Copyright © 1999-2017 by Carl Bennett
and the Silent Era Company.
All Rights Reserved.

Body and Soul
(1925)

 

Filmmaker Oscar Micheaux convinced Broadway star Paul Robeson to make his film debut in this story of an escaped criminal, wanted for extradition to England, hiding in a small town while posing as the Right Reverend Isiaah T. Jenkins.

The drinking and thieving Jenkins has designs on young Isabelle, who is in love with Jenkins’ twin brother Sylvester. Isabelle’s mother, who blindly favors Jenkins, won’t give a blessing to Isabelle’s marriage to Sylvester.

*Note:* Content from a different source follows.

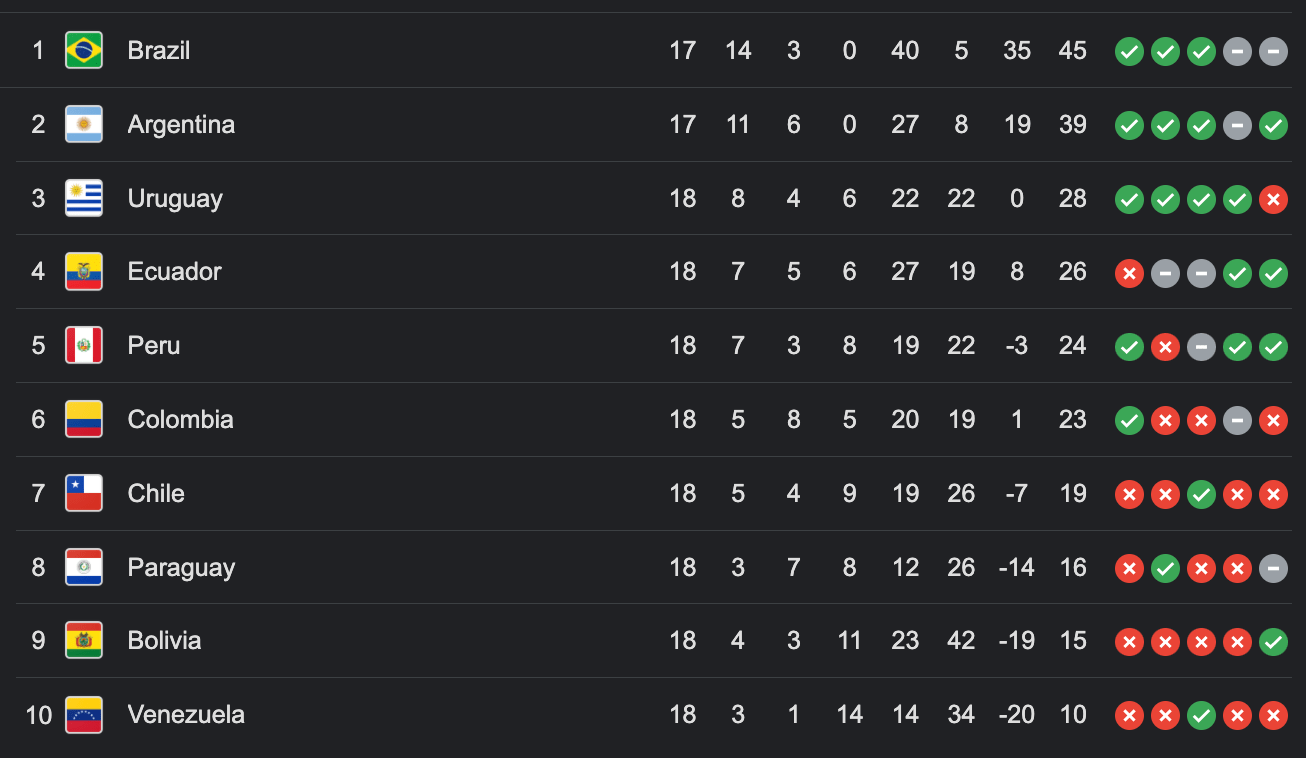Open the Argentina team name link

181,124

On the pretext of saving her soul, Jenkins is alone with Isabelle. Later that day, something has happened, and in hopelessness Isabelle leaves Tatesville, watched by a gloating Jenkins.

Months later, her mother finds Isabelle in Atlanta living in poverty. Isabelle reveals that earlier Jenkins had raped her during an outing, then on the day she left town that he tortured her into revealing the hiding place of the family savings. Overcome by starvation, Isabelle soon dies.

During a rather comic sermon by Jenkins, Isabelle’s mother bursts in to accuse him of killing her daughter. Later, hunted by the townspeople, Jenkins begs forgiveness of the mother, which she reluctantly grants.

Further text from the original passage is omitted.